Le rapport, intitulé « Energy (R)Evolution 2015 - 100% renewable energy for all » et publié le 21 septembre 2015, pour la promotion des énergies renouvelables pour tous, prévoit que renoncer de manière définitive aux énergies fossiles, au profit du développement des énergies renouvelables, entraînerait la création de plusieurs millions d’emplois dans le monde d’ici 2050. De nombreuses créations de postes seraient ainsi à prévoir dans le secteur des énergies renouvelables : 9,5 millions pour l’énergie solaire et 7,8 millions pour l’éolien d’ici 2030, selon Greenpeace. Il est nécessaire de considérer par ailleurs que 80 % des énergies produites dans le monde sont issues des énergies fossiles, pour la plupart très polluantes, ce qui a également pour conséquence de les raréfier.

Selon ce rapport de Greenpeace, l’abandon total des énergies fossiles serait synonyme d’une forte création d’emplois. Il permettrait par ailleurs aux Etats de faire des économies. En effet, le coût moyen accordé par les Etats à l’exploitation des énergies fossiles s’élève à 500 milliards de dollars par an (442 milliards d’euros). Le rapport prévoit alors que l’abandon de l’exploitation du charbon, du pétrole, du nucléaire et du gaz au profit du solaire et de l’éolien aurait un coût financier très compétitif, puisque le coût accordé aux énergies renouvelables dépassera très certainement en 2020 celui accordé aux énergies fossiles, permettant à des pays comme la Chine ou comme l’Inde d’investir de manière rentable dans le développement technologique pour ce secteur.

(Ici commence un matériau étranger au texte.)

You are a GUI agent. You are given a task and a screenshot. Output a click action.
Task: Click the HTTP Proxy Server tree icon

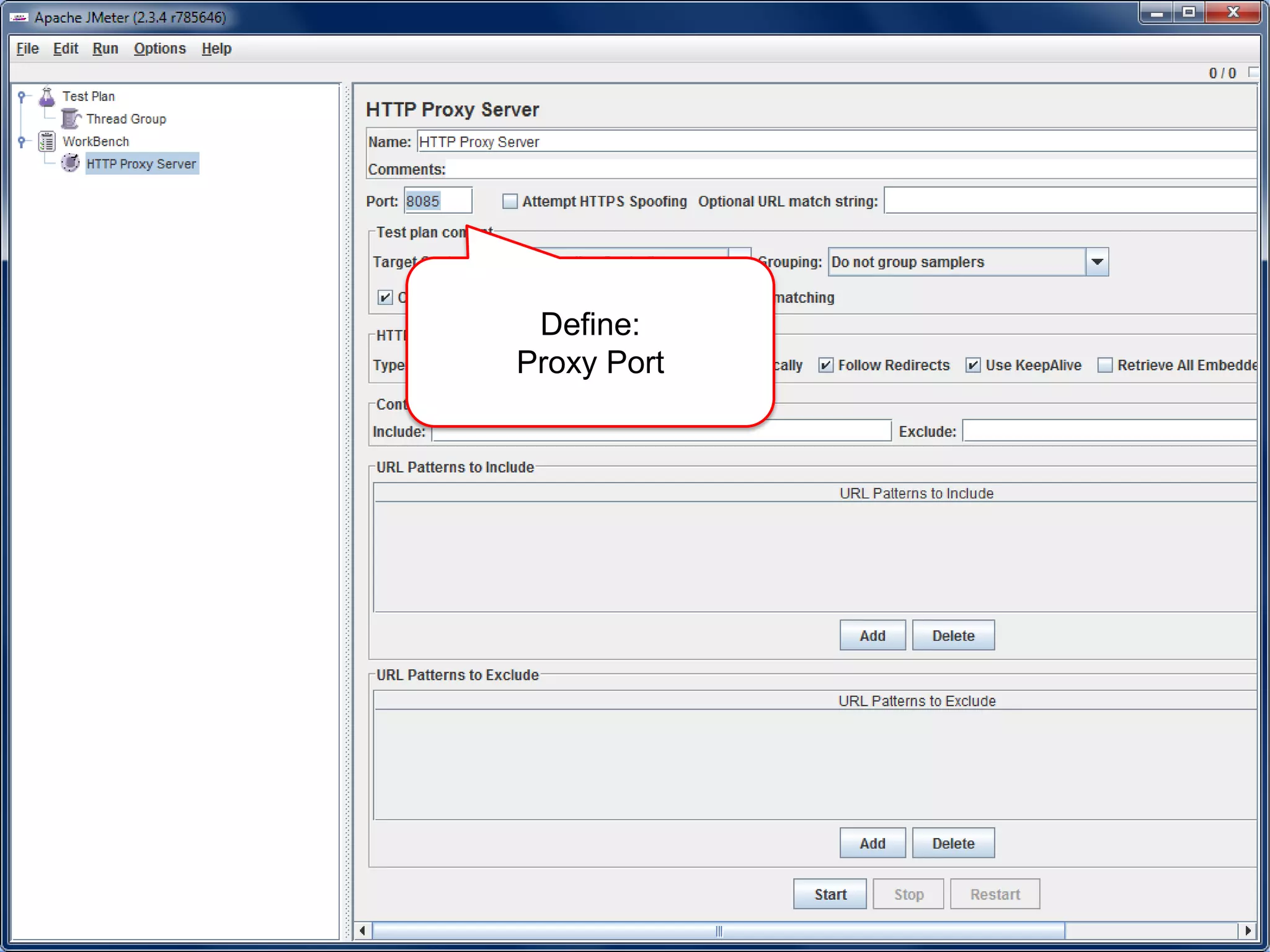tap(71, 164)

Toutes ces considérations illustrent que le fait de mettre en balance les intérêts économiques et environnementaux, de forcément les opposer, n’a plus forcément lieu d’être en ce qui concerne la production d’énergie. Si les divers rapports et études émis récemment s’avèrent fondés, alors agir en faveur de l’environnement permettrait d’agir aussi en faveur de l’économie. Ces deux notions souvent opposées pourraient désormais se compléter. La réduction et l’abandon des énergies fossiles représentent un enjeu fondamental pour a lutte contre le réchauffement climatique et la disparition de certaines espèces en danger. Si le dernier sommet sur le climat de Copenhague en 2009 a déçu par l’absence de portée contraignante de l’accord qui a été conclu, il faut espérer que ce ne sera pas le cas pour la COP21 qui se déroulera en décembre prochain. Le droit international de l’environnement est un droit mou (soft-law), qui prévoit aucune sanction, ce qui a pour conséquence de le rendre inefficace. Il faut espérer qu’à l’issue de cette conférence il devienne plus contraignant et que les Etats prennent conscience, notamment de la part des plus polluants, que ne plus exploiter les énergies fossiles peut avoir des répercussions économiques positives.

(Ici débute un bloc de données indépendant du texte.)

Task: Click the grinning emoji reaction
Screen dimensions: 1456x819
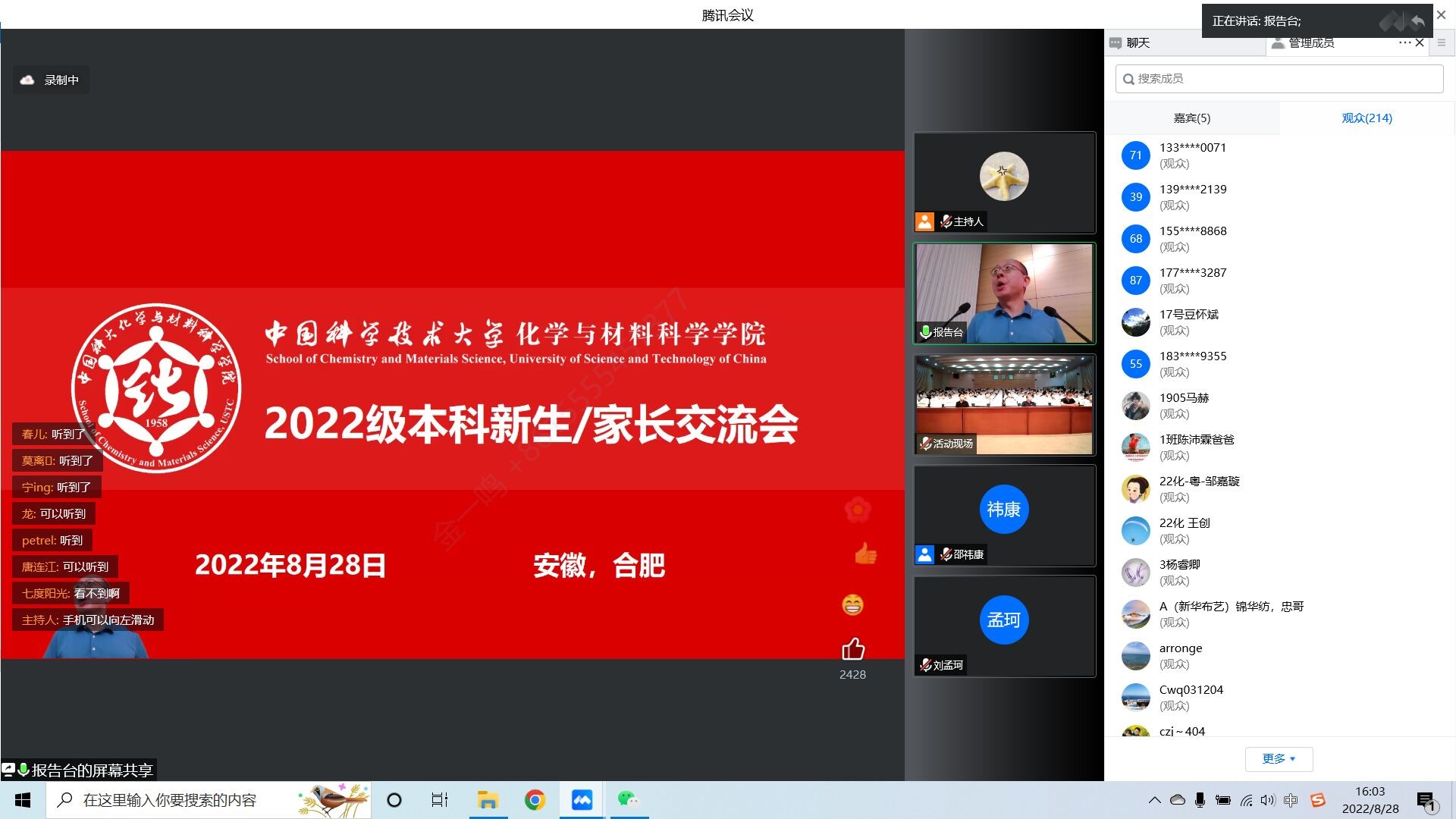Action: [x=853, y=605]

La loi pour la transition énergétique de 2015 prévoyant de nombreuses réductions en matière de combustibles fossiles (30 %), de gaz à effet de serre (40 % en 2030 et 75 % en 2050) et accordant une part importante dans le développement des énergies renouvelables d’ici 2030 (32 %) est donc une avancée majeure, au niveau national. La part accordée aux énergies fossiles reste encore cependant très élevée quand on imagine qu’elle pourrait être abandonnée en ayant des répercussions économiques favorables. Il faudra attendre l’accord de Paris pour savoir s’il y aura une réduction effective de l’exploitation de ces énergies fossiles avec des contraintes imposées aux Etats ne respectant pas les délais imposés. Pour une fois que les enjeux environnementaux rejoignent les enjeux économiques, il serait intéressant que cela profite à l’élaboration d’un droit international de l’environnement enfin efficace et contraignant.